之后,配置的路由标志不能包含RTNH_F_DEAD或者RTNH_F_LINKDOWN,这两个标志由内核自身使用
struct fib_info *fib_create_info(struct fib_config *cfg)
{
int err;
struct fib_info *fi = NULL;
struct fib_info *ofi;
int nhs = 1; // 不开启多路径路由时,每个路由项默认只有一个下一跳
struct net *net = cfg->fc_nlinfo.nl_net;
// 检查路由项的type和scope是否设置合理,比如type为RTN_LOCAL,表示路由项目的地址是一个本地地址,
// 但是scope却指定为RT_SCOPE_UNIVERSE,显然是矛盾的,注意scope值越大,表示距离本机越远
if (fib_props[cfg->fc_type].scope > cfg->fc_scope)
goto err_inval;
#ifdef CONFIG_IP_ROUTE_MULTIPATH
// 多路径路由的情况下,路由项可以有多个下一跳地址
if (cfg->fc_mp) {
nhs = fib_count_nexthops(cfg->fc_mp, cfg->fc_mp_len);
if (nhs == 0)

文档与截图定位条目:
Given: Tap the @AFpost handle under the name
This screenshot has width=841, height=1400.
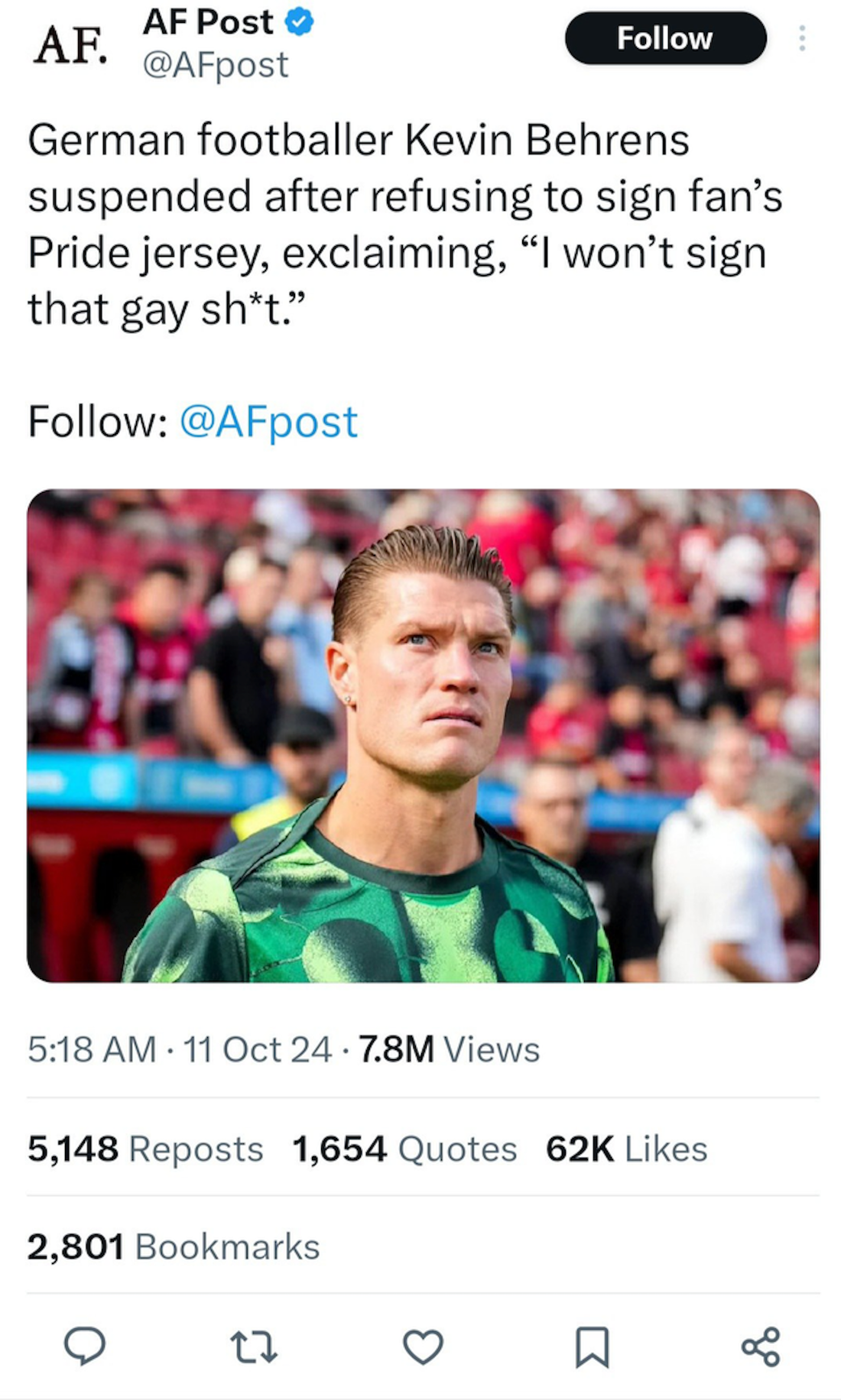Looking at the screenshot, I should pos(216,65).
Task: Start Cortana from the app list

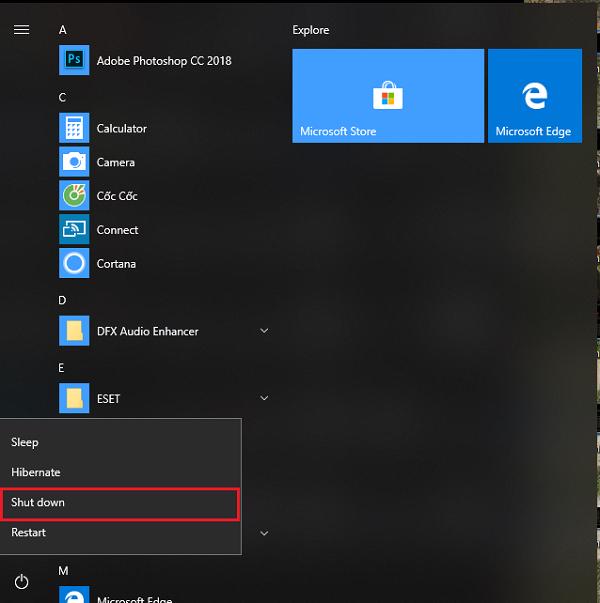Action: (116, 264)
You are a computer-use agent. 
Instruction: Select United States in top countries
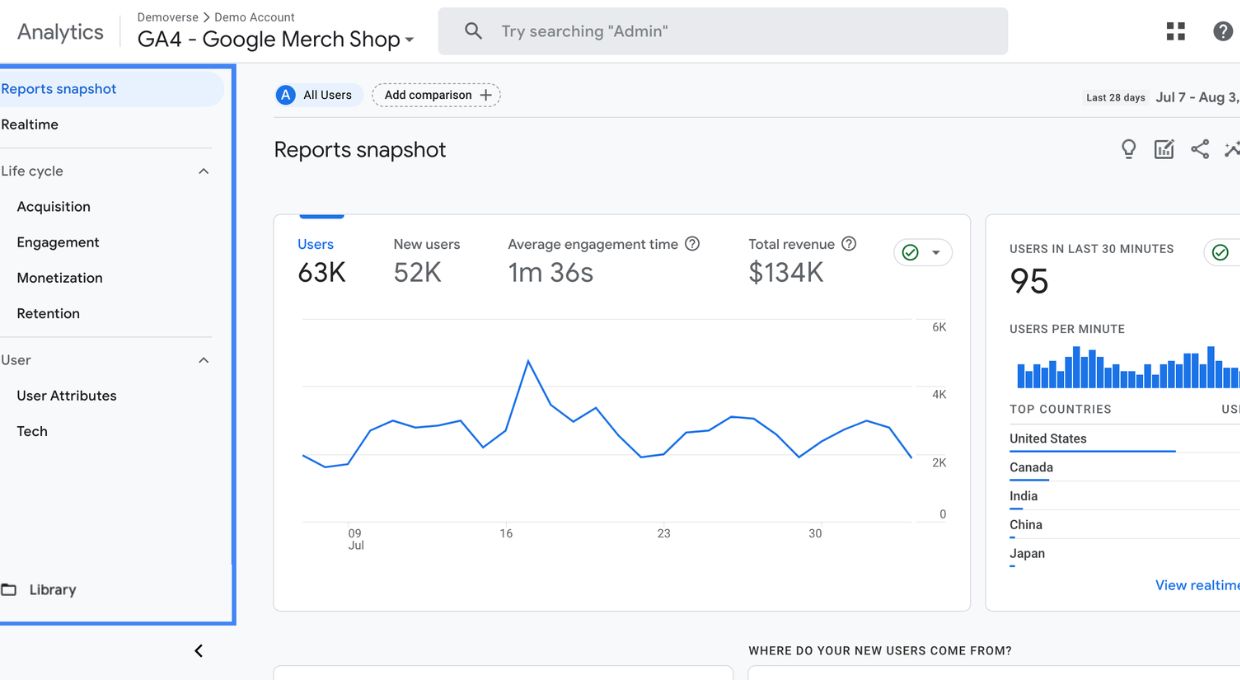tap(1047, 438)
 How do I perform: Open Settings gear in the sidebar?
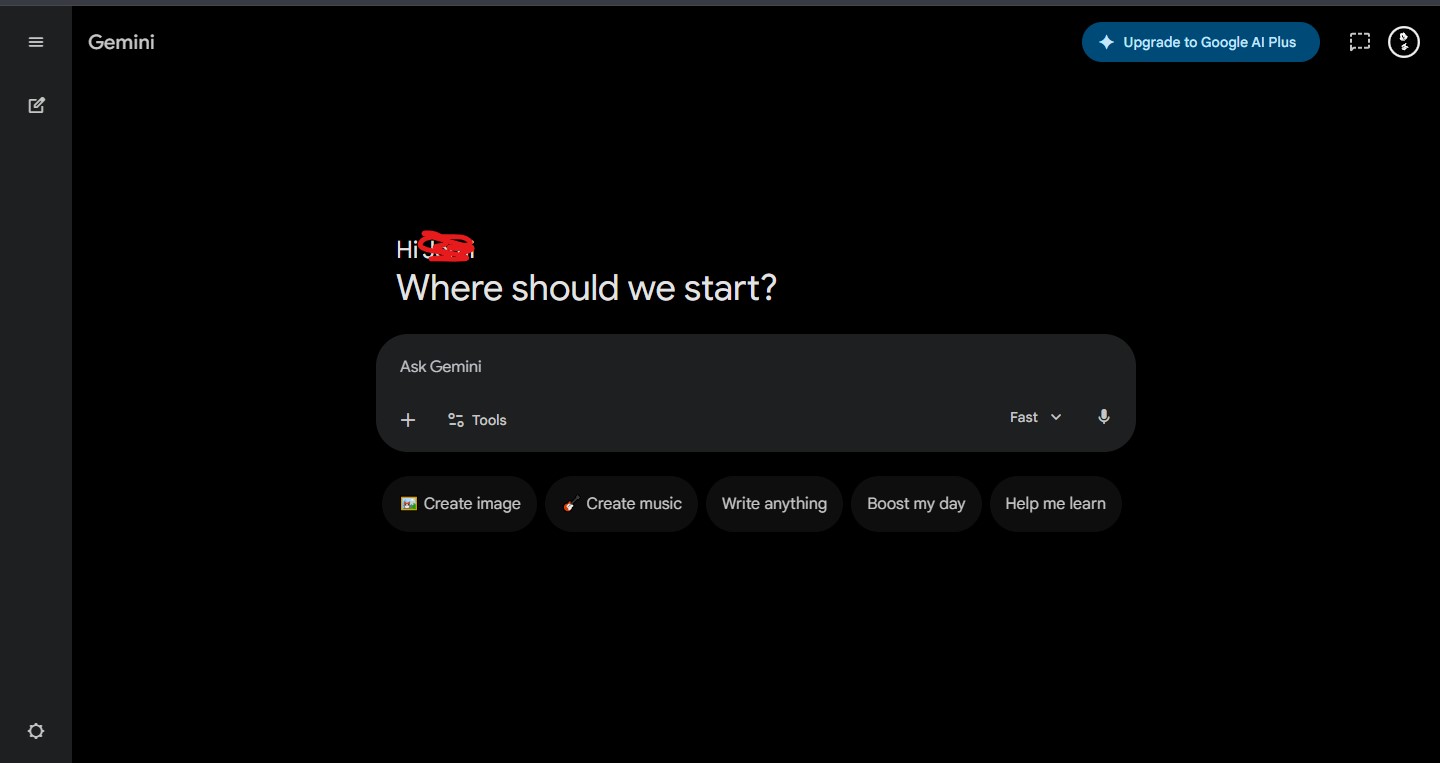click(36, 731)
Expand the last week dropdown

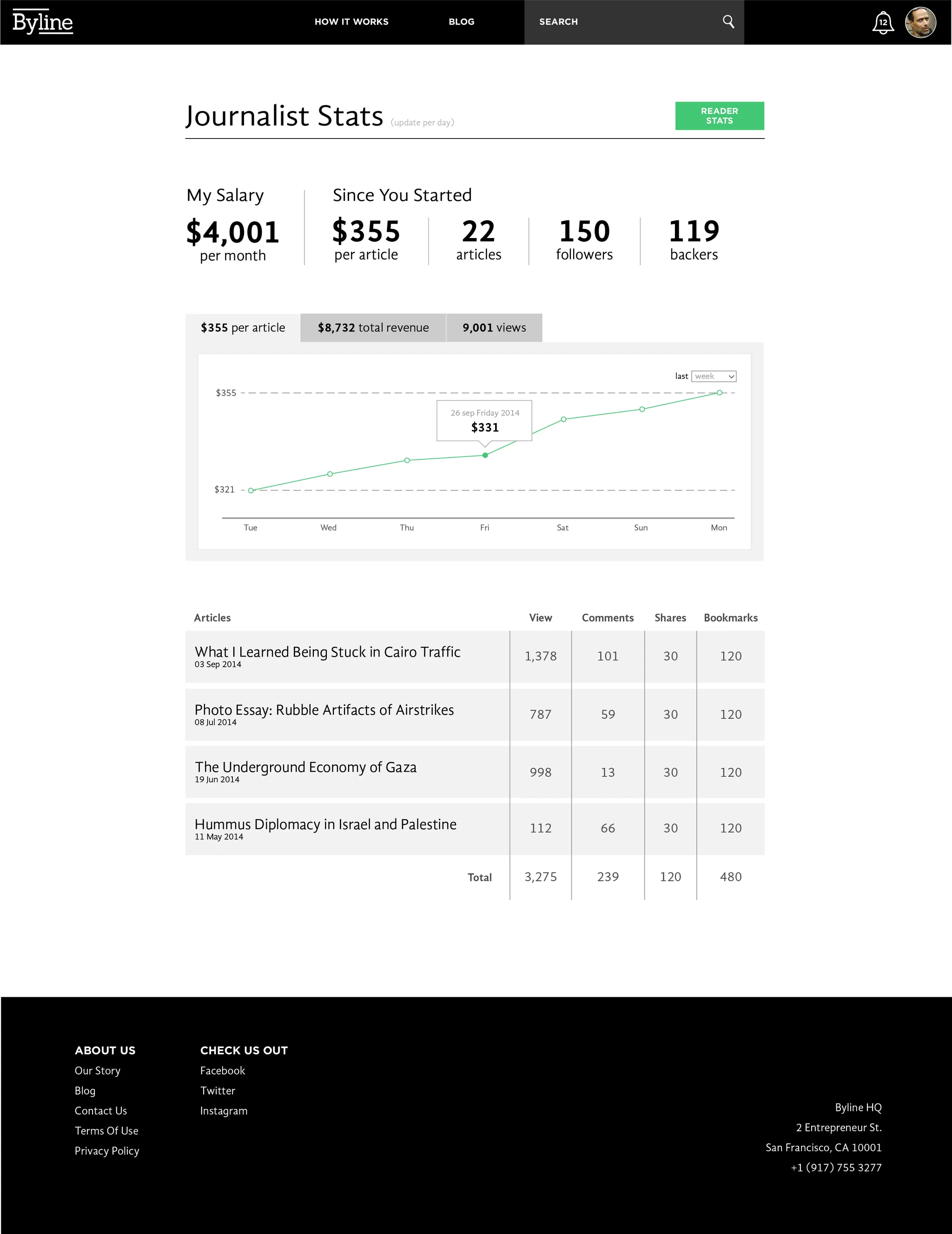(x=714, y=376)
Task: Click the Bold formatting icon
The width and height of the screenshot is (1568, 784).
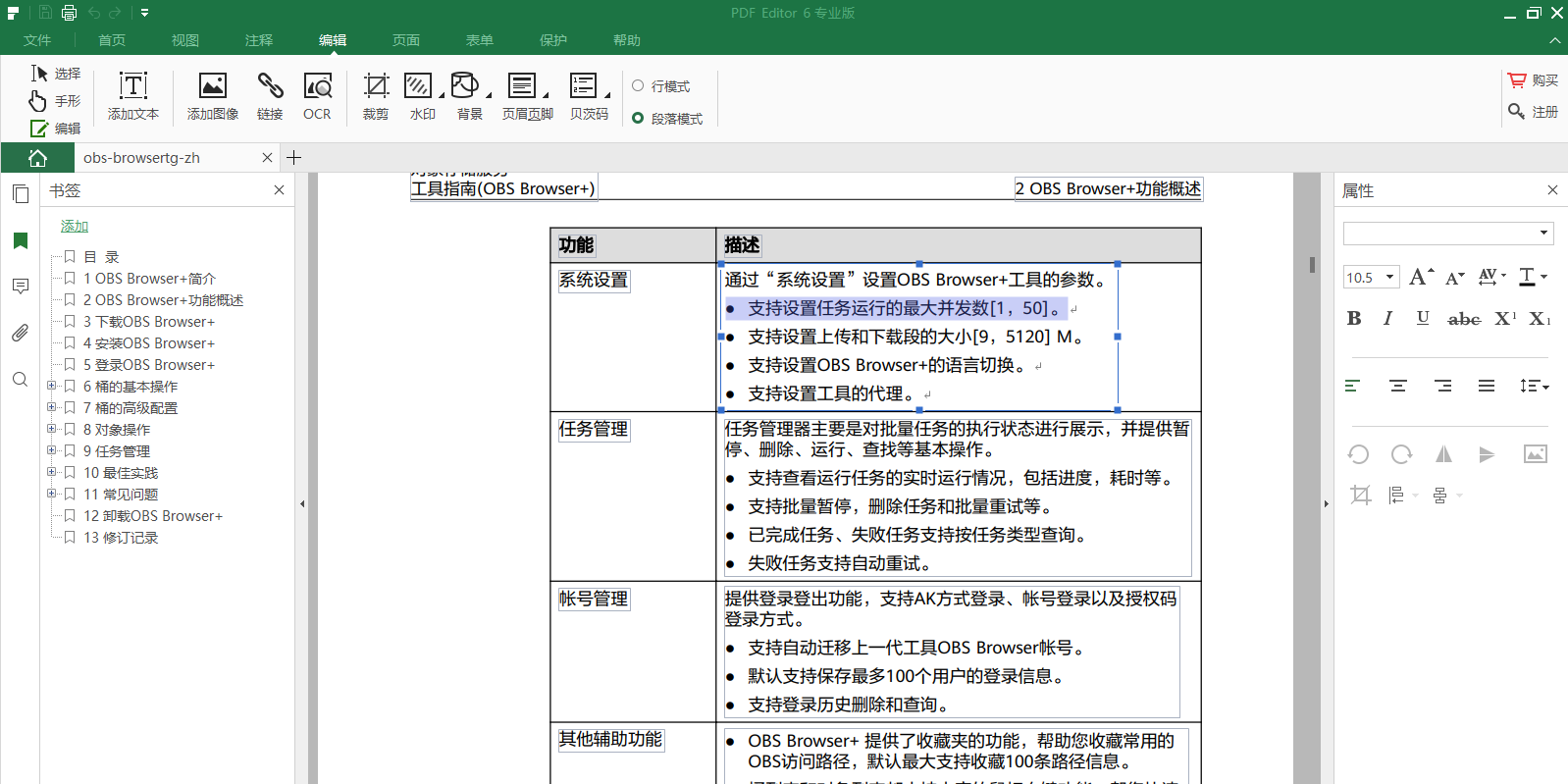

任务:
a – 把上方截图定位列表的每一行都原样输出，一行不漏，图片不要放进回答。
b – 接着上方那段讲内核 fib_create_info 路由项创建的代码，从它停下的地方往下续写。

作答:
a –
Given: Tap the @AFpost handle under the name
This screenshot has width=841, height=1400.
Looking at the screenshot, I should pos(216,65).
Task: Start Cortana from the app list

Action: (116, 264)
You are a computer-use agent. 
Instruction: Select United States in top countries
tap(1047, 438)
 How do I perform: Open Settings gear in the sidebar?
click(36, 731)
Expand the last week dropdown

(x=714, y=376)
Task: Click the Bold formatting icon
The width and height of the screenshot is (1568, 784).

b –
goto err_inval;
}
#endif
err = -ENOBUFS;
if (fib_info_cnt >= fib_hash_size) {
// 对哈希表扩容
unsigned int new_size = fib_hash_size << 1;
struct hlist_head *new_info_hash;
struct hlist_head *new_laddrhash;
unsigned int bytes;
if (!new_size)
new_size = 1;
bytes = new_size * sizeof(struct hlist_head *);
new_info_hash = fib_hash_alloc(bytes);
new_laddrhash = fib_hash_alloc(bytes);
if (!new_info_hash || !new_laddrhash) {
fib_hash_free(new_info_hash, bytes);
fib_hash_free(new_laddrhash, bytes);
} else
fib_hash_move(new_info_hash, new_laddrhash, new_size);
if (!fib_hash_size)
goto failure;
}
// 分配fib_info对象和下一跳地址结构,nhs是下一跳个数
fi = kzalloc(sizeof(*fi)+nhs*sizeof(struct fib_nh), GFP_KERNEL);
if (fi == NULL)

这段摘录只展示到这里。